5) Implement least privilege:
   - Read-only by default.
   - Production actions require time-bound access + approval.
6) Require audit artifacts:
   - Link to source context, tool calls, diffs, tests, and a short rationale.

PHASE 3 — EVALUATION (Weeks 6–8)
7) Build an evaluation set (50–200 cases):
   - Normal cases + edge cases + known failures.
   - Include security and compliance checks where relevant.
8) Run red-team prompts against your workflows (misleading inputs, ambiguous requests, policy violations).
9) Establish pass thresholds:
   - Critical scenarios must pass (e.g., no unsafe refunds, no privilege escalation, no secrets exposure).

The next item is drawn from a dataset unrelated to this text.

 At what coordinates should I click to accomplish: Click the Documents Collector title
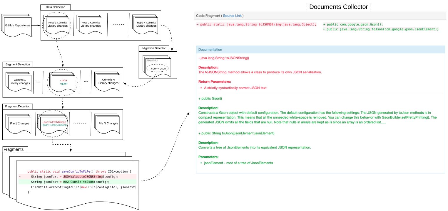[338, 6]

PHASE 4 — DELEGATION (Weeks 9–11)
10) Roll out with canaries:
   - Limit to one service/repo/queue.
   - Limit to 1–5% of traffic or a small customer segment.
11) Add human gates:
   - PR review required.
   - Mandatory CI + security scans.
   - For support, escalation policy + dollar limits for refunds/credits.

PHASE 5 — SCALE (Weeks 12–13)
12) Set and publish Trust SLOs, e.g.:
   - Agent PR rollback rate ≤2% within 48 hours.
   - Agent Tier-1 CSAT ≥90% of human baseline.
13) Expand only when Trust SLO is met for 30 days.
14) Write the internal playbook:
   - Role Cards, review standards (“review invariants”), incident procedures, and ownership map.

Weekly Operating Rhythm (ongoing)
- 30-min review: rollback/reopen rates, new failure modes, top agent wins.
- Update Role Cards and permissions based on observed risk.
- Add 5–10 new eval cases per week from real failures.

Deliverables Checklist
- [ ] Baseline dashboard with segmented metrics (agent vs human)
- [ ] Agent Role Cards + named owners
- [ ] IAM/permission map for each agent
- [ ] Audit log retention policy
- [ ] Evaluation set + red-team results
- [ ] Trust SLOs + expansion policy